CVE-2026-39883
opentelemetry-go: BSD kenv command not using absolute path enables PATH hijacking
Description
## Summary The fix for GHSA-9h8m-3fm2-qjrq (CVE-2026-24051) changed the Darwin `ioreg` command to use an absolute path but left the BSD `kenv` command using a bare name, allowing the same PATH hijacking attack on BSD and Solaris platforms. ## Root Cause `sdk/resource/host_id.go` line 42: if result, err := r.execCommand("kenv", "-q", "smbios.system.uuid"); err == nil { Compare with the fixed Darwin path at line 58: result, err := r.execCommand("/usr/sbin/ioreg", "-rd1", "-c", "IOPlatformExpertDevice") The `execCommand` helper at `sdk/resource/host_id_exec.go` uses `exec.Command(name, arg...)` which searches `$PATH` when the command name contains no path separator.

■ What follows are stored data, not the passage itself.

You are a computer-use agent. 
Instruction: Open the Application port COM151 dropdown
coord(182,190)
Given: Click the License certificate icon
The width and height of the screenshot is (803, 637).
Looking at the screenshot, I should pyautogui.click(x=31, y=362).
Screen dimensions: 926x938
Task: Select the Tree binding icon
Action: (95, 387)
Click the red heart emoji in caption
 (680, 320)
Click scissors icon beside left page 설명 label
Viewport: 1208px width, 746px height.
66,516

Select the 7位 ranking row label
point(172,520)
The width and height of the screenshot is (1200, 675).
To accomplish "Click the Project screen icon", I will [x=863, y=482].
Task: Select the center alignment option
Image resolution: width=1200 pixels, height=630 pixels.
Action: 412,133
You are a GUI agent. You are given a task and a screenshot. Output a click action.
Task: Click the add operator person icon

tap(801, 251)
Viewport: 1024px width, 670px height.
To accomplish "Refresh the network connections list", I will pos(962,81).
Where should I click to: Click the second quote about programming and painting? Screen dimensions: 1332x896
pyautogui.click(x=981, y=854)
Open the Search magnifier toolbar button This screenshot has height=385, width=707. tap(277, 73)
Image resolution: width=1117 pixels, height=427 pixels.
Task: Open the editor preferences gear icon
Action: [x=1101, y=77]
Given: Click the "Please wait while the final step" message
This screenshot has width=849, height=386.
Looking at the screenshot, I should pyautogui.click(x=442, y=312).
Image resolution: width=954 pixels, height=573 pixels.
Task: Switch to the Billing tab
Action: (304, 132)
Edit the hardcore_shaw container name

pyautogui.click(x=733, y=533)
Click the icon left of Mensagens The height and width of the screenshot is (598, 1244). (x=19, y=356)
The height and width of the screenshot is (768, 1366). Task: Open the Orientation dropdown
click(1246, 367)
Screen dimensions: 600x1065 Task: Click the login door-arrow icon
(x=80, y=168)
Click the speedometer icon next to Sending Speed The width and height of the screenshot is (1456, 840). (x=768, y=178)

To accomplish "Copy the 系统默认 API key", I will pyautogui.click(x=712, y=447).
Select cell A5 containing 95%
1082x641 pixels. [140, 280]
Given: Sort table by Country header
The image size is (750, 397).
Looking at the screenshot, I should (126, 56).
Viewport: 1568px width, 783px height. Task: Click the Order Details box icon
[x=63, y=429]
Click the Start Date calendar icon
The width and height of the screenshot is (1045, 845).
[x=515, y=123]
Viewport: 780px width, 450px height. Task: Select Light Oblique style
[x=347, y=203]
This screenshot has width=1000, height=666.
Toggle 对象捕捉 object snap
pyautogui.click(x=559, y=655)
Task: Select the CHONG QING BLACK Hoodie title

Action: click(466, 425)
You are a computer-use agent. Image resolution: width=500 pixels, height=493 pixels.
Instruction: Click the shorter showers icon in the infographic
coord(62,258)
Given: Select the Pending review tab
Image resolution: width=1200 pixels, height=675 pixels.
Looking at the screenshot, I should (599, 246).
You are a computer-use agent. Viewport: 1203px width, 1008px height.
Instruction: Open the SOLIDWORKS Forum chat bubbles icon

Affected platforms (per build tag in `host_id_bsd.go:4`): DragonFly BSD, FreeBSD, NetBSD, OpenBSD, Solaris. The `kenv` path is reached when `/etc/hostid` does not exist (line 38-40), which is common on FreeBSD systems. ## Attack 1. Attacker has local access to a system running a Go application that imports `go.opentelemetry.io/otel/sdk` 2. Attacker places a malicious `kenv` binary earlier in `$PATH` 3. Application initializes OpenTelemetry resource detection at startup 4. `hostIDReaderBSD.read()` calls `exec.Command("kenv", ...)` which resolves to the malicious binary 5. Arbitrary code executes in the context of the application Same attack vector and impact as CVE-2026-24051. ## Suggested Fix Use the absolute path: if result, err := r.execCommand("/bin/kenv", "-q", "smbios.system.uuid"); err == nil { On FreeBSD, `kenv` is located at `/bin/kenv`.
How to fix CVE-2026-39883
To remediate CVE-2026-39883, upgrade the affected package to a fixed version below.
- —upgrade to 1.43.0 or later
Is CVE-2026-39883 being exploited?
Low — EPSS is 0.0%, meaning exploitation activity has not been observed at scale.
Affected packages (1)
- >= 1.15.0, < 1.43.0